Derrière cet opus aux sonorités latines et hédonistes se cachent un pied de nez subtil à un fameux Lévi-Strauss et un univers musical empreint d’influences multiples. De Rio à Paris, du rock à la house, de l’éternelle insatisfaction à la fierté du parcours accompli, blue Dietrich se confie sur sa carrière atypique et sa vision artistique bien à lui.
Hello blue Dietrich, je suis ravi d’échanger avec toi aujourd’hui. Est-ce que tu pourrais te présenter pour les lecteurs qui ne te connaissent pas encore ?
blue Dietrich : Yes, je viens d’une culture rock à la base, j’ai fait du rock pendant plusieurs années et ensuite, par lassitude, je me suis dirigé vers autre chose, vers du trip hop. J’adorais Massive Attack à l’époque.
Ah oui, on est clairement éloigné de ce que tu fais maintenant.

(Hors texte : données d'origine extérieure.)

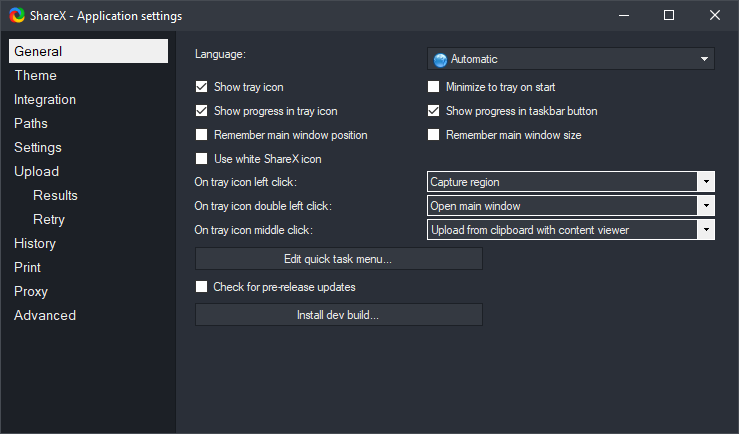
Task: Click the ShareX logo in title bar
Action: (15, 16)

Totalement, ça n’a rien à voir. Mais vu que je viens du Brésil, j’ai aussi un background de musique brésilienne qui est très large. Donc j’écoutais autant du Nine Inch Nails que des groupes brésiliens de Bossa Nova. Et en arrivant en France, j’ai eu une formation au conservatoire, je suis passé par le Jazz, j’écoutais beaucoup de trio de jazz qui avaient des influences rock…

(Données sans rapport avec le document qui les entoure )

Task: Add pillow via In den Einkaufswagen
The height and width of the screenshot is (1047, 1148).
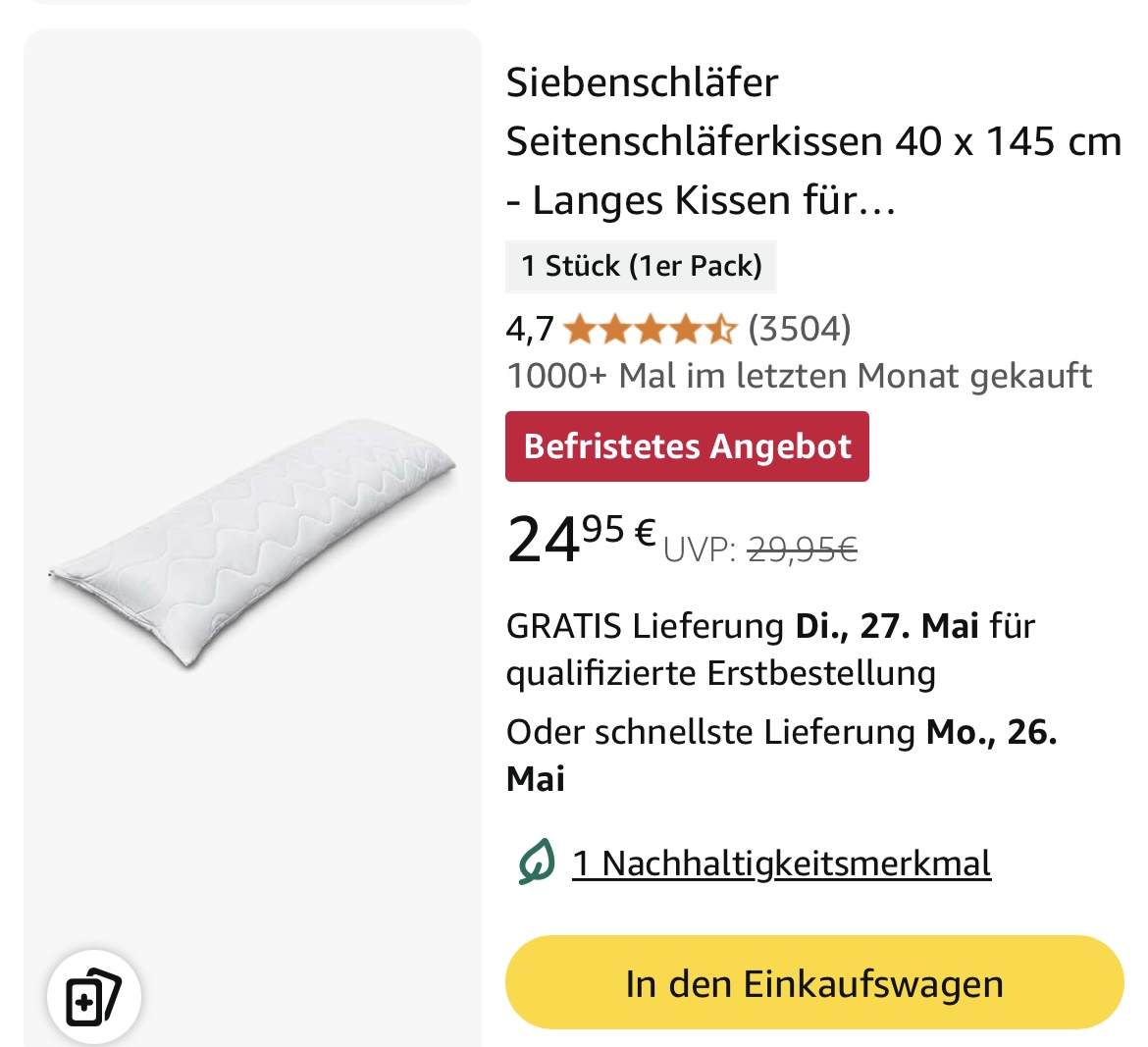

“Il y avait des week-ends où j’avais un matelas par terre dans le studio, je me réveillais et je commençais à la basse, avec des amplis pour tester des nouveaux trucs.”
D’ailleurs, tu parles du conservatoire, est-ce que tu joues d’autres instruments que le piano et la guitare qui ont une grande place dans ton dernier EP ?
Batterie… basse…
En fait t’es un groupe de rock à toi tout seul (rires).

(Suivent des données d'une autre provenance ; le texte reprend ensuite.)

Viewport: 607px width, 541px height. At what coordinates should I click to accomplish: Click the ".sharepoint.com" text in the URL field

Mais tu sais pourquoi, quand je suis arrivé (en France), j’étais en école d’ingé et on avait un studio en libre accès. Tu prenais un abo à 30€ l’année et tu avais accès au studio avec batterie, basse, ampli… Donc il y avait des week-ends où j’avais un matelas par terre dans le studio, je me réveillais et je commençais à la basse, avec des amplis pour tester des nouveaux trucs.
Vu que tu es un brésilien basé en France, est-ce que tu as l’occasion de retourner au Brésil pour des raisons musicales ?
Yes, l’année dernière je suis rentré au Brésil pour aller voir la famille et j’avais des contacts là-bas pour organiser une soirée…il faut savoir qu’au Brésil, le BPM est beaucoup plus bas, du coup j’ai fait un set presque à 100 et ils trouvaient que ça allait un peu vite (rires). En plus vu que tu viens de l’étranger, pour eux, tu es une star…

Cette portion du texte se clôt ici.